2026-02-06 08:24:08 +00:00 · 2026-02-06 08:24:08 +00:00 · fdebf4db5d
commit fdebf4db5d
parent bc98456d74
17 changed files with 353 additions and 53 deletions
--- a/README.md
+++ b/README.md
@ -27,6 +27,28 @@ ONNX → BIE → NEF。系統以 Scheduler 為控制面，搭配 Worker Pool 與
 7) NEF Worker 執行完成  
 8) Scheduler 標記 COMPLETED

+## Worker API Flags（可選）
+這些旗標用於控制 evaluator / simulator 步驟。

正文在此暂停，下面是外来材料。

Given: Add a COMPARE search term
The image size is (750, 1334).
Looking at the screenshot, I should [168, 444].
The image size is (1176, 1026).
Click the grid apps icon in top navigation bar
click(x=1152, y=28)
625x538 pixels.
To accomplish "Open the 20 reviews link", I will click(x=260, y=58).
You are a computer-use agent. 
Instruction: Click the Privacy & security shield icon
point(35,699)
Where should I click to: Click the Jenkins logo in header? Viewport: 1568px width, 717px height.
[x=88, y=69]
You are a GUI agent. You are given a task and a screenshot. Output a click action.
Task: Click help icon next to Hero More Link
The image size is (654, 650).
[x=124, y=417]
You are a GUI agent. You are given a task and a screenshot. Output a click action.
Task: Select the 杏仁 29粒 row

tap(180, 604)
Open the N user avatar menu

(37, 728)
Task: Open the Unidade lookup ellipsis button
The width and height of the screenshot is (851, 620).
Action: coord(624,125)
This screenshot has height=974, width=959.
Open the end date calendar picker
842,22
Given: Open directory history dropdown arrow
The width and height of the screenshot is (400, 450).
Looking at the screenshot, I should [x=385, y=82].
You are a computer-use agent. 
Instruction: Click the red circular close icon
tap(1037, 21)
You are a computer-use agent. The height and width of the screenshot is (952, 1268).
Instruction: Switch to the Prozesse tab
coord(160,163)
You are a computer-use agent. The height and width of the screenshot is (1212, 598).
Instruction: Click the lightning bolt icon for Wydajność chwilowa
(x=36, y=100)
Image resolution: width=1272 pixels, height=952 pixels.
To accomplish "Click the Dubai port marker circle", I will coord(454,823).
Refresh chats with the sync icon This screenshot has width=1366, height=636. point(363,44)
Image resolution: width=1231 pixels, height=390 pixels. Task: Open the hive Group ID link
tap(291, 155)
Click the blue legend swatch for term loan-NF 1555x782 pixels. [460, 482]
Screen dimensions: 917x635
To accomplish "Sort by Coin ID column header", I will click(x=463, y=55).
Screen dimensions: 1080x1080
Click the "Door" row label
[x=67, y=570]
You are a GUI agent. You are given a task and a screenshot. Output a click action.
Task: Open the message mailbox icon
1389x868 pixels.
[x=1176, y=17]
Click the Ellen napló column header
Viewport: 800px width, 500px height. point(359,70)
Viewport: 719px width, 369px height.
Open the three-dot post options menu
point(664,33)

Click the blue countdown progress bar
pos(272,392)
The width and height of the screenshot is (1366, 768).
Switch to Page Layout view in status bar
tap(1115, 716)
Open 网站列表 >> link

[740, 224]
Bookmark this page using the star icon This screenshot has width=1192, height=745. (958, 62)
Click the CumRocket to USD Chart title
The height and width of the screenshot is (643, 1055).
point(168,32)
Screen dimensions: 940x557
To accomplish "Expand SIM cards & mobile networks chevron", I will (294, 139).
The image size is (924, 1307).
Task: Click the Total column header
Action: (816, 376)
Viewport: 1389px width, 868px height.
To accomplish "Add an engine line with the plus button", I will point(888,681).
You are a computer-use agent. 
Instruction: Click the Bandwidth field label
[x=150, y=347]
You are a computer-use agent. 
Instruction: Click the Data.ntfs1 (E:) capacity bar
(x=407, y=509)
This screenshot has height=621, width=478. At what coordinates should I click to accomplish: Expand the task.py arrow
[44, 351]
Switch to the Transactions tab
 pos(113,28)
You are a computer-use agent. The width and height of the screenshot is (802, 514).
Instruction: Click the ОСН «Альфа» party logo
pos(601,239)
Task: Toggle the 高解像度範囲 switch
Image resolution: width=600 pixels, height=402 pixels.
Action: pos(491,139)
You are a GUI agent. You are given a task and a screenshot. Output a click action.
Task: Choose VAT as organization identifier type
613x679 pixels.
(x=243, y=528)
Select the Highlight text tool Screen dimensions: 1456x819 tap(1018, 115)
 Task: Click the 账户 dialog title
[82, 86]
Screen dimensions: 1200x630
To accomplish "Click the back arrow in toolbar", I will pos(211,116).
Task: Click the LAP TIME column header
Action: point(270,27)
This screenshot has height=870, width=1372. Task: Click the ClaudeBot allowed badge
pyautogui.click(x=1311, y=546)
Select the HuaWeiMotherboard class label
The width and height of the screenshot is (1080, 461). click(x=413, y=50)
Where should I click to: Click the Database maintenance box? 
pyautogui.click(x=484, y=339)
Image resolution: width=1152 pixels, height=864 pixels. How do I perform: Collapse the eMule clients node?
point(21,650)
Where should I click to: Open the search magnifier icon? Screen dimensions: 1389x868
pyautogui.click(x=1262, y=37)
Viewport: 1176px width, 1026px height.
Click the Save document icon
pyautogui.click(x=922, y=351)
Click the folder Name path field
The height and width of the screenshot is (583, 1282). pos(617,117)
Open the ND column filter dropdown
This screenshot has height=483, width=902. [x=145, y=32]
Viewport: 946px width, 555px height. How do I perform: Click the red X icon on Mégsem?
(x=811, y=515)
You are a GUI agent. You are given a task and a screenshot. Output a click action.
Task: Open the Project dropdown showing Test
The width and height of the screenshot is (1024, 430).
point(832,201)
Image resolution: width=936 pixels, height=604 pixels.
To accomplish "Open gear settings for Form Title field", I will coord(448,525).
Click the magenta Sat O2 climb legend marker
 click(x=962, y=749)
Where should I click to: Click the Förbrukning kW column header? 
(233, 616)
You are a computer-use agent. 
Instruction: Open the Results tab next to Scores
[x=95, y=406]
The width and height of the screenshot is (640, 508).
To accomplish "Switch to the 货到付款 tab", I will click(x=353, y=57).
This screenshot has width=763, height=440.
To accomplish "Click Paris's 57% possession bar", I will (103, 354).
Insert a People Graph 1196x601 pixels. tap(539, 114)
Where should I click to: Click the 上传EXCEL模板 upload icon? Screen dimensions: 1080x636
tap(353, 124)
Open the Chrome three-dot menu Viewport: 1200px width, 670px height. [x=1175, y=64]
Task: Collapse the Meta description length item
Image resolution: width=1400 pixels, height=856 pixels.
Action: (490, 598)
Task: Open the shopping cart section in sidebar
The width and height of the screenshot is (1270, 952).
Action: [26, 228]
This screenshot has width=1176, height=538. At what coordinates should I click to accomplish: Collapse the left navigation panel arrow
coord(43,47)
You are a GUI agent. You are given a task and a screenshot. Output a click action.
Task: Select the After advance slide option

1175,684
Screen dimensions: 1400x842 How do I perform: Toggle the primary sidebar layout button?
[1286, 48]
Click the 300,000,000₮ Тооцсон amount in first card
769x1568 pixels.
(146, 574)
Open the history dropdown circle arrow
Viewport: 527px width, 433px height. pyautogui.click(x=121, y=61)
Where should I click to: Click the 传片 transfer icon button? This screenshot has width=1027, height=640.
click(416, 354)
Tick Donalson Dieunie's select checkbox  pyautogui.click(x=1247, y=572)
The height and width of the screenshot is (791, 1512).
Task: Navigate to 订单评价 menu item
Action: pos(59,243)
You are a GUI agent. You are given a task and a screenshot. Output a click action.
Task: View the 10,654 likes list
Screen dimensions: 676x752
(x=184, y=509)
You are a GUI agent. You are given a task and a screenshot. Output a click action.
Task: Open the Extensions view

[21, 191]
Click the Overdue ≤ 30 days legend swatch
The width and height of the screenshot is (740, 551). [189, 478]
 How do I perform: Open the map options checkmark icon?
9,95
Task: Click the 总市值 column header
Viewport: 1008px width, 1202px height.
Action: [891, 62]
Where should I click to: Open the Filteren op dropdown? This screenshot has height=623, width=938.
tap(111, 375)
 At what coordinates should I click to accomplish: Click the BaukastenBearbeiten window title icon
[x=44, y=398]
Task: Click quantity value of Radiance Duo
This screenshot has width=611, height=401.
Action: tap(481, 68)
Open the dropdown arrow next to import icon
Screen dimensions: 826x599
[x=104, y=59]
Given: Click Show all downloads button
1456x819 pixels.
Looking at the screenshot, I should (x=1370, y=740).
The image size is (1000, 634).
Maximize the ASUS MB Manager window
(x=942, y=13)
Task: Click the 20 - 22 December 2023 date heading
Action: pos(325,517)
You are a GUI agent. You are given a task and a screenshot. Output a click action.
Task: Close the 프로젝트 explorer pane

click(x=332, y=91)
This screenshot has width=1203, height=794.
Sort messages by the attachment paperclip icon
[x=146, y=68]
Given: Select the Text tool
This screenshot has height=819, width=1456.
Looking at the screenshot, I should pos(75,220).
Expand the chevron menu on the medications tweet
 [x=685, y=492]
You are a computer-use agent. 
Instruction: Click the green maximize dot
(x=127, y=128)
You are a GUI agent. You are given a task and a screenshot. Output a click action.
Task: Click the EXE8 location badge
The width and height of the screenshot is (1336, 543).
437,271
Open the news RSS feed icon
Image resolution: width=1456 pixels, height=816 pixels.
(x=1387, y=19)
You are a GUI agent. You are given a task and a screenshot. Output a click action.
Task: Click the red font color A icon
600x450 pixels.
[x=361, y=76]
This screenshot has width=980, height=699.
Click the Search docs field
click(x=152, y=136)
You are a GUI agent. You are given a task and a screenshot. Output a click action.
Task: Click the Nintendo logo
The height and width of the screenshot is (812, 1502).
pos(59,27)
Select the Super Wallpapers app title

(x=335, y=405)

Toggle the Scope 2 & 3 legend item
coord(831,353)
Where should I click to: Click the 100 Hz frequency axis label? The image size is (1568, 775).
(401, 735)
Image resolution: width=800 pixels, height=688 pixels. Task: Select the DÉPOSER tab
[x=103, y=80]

皆有預設值，不填不影響既有流程。
+
+- ONNX `/api/onnx/process`
+  - `enable_evaluate` (default: `false`): 是否執行 IP evaluator（原 Web GUI 流程為 OFF）
+  - `enable_sim_fp` (default: `false`): 是否執行浮點 E2E 模擬（尚未接線）
+- BIE `/api/bie/process`
+  - `enable_sim_fixed` (default: `false`): 是否執行定點 E2E 模擬（尚未接線）
+- NEF `/api/nef/process`
+  - `enable_sim_hw` (default: `false`): 是否執行硬體 E2E 模擬（尚未接線）
+
+## 流程預設開關對照（原 Web GUI vs 現在 Workers）
+| 步驟 | 原 Web GUI 預設 | 現在 Workers 預設 | 開關 |
+|---|---|---|---|
+| ONNX 轉換/最佳化 | ON | ON | 無 |
+| IP Evaluator | OFF | OFF | `enable_evaluate` |
+| FP E2E 模擬 | OFF | OFF | `enable_sim_fp` |
+| BIE 量化 | ON | ON | 無 |
+| Fixed-Point E2E 模擬 | OFF | OFF | `enable_sim_fixed` |
+| NEF Compile | ON | ON | 無 |
+| HW E2E 模擬 | OFF | OFF | `enable_sim_hw` |
+
 ## 非目標
 - 不做任務持久化  
 - 不做 crash 後 resume  
--- a/docs/Design.md
+++ b/docs/Design.md
@ -165,16 +165,34 @@ error:
 - 輸入：工作目錄下的唯一檔案（不假設檔名 / 副檔名）
 - 輸出：`out.onnx`
 - 輸出位置：同一工作目錄
+- 可選旗標：
+  - `enable_evaluate` (default: `false`)：是否執行 IP evaluator（原 Web GUI 流程為 OFF）
+  - `enable_sim_fp` (default: `false`)：是否執行浮點 E2E 模擬（尚未接線）

 ### 4.1.3 BIE Worker
 - 輸入：`out.onnx` + `ref_images/*`
 - 輸出：`out.bie`
 - 輸出位置：同一工作目錄
+- 可選旗標：
+  - `enable_sim_fixed` (default: `false`)：是否執行定點 E2E 模擬（尚未接線）

 ### 4.1.4 NEF Worker
 - 輸入：`out.bie`
 - 輸出：`out.nef`
 - 輸出位置：同一工作目錄
+- 可選旗標：
+  - `enable_sim_hw` (default: `false`)：是否執行硬體 E2E 模擬（尚未接線）
+
+### 4.1.6 流程預設開關對照（原 Web GUI vs 現在 Workers）
+| 步驟 | 原 Web GUI 預設 | 現在 Workers 預設 | 開關 |
+|---|---|---|---|
+| ONNX 轉換/最佳化 | ON | ON | 無 |
+| IP Evaluator | OFF | OFF | `enable_evaluate` |
+| FP E2E 模擬 | OFF | OFF | `enable_sim_fp` |
+| BIE 量化 | ON | ON | 無 |
+| Fixed-Point E2E 模擬 | OFF | OFF | `enable_sim_fixed` |
+| NEF Compile | ON | ON | 無 |
+| HW E2E 模擬 | OFF | OFF | `enable_sim_hw` |

 ### 4.1.5 Core / Toolchain 路徑一致性
 - Worker 需將工作目錄 path 傳給 core
--- a/docs/flow_modularization_notes.md
+++ b/docs/flow_modularization_notes.md
@ -245,7 +245,41 @@ If a file currently mixes multiple module responsibilities:
 - Move high-risk dependencies first (prebuilt calls, sys_flow usage).
 - After each phase, re-check boundaries and adjust.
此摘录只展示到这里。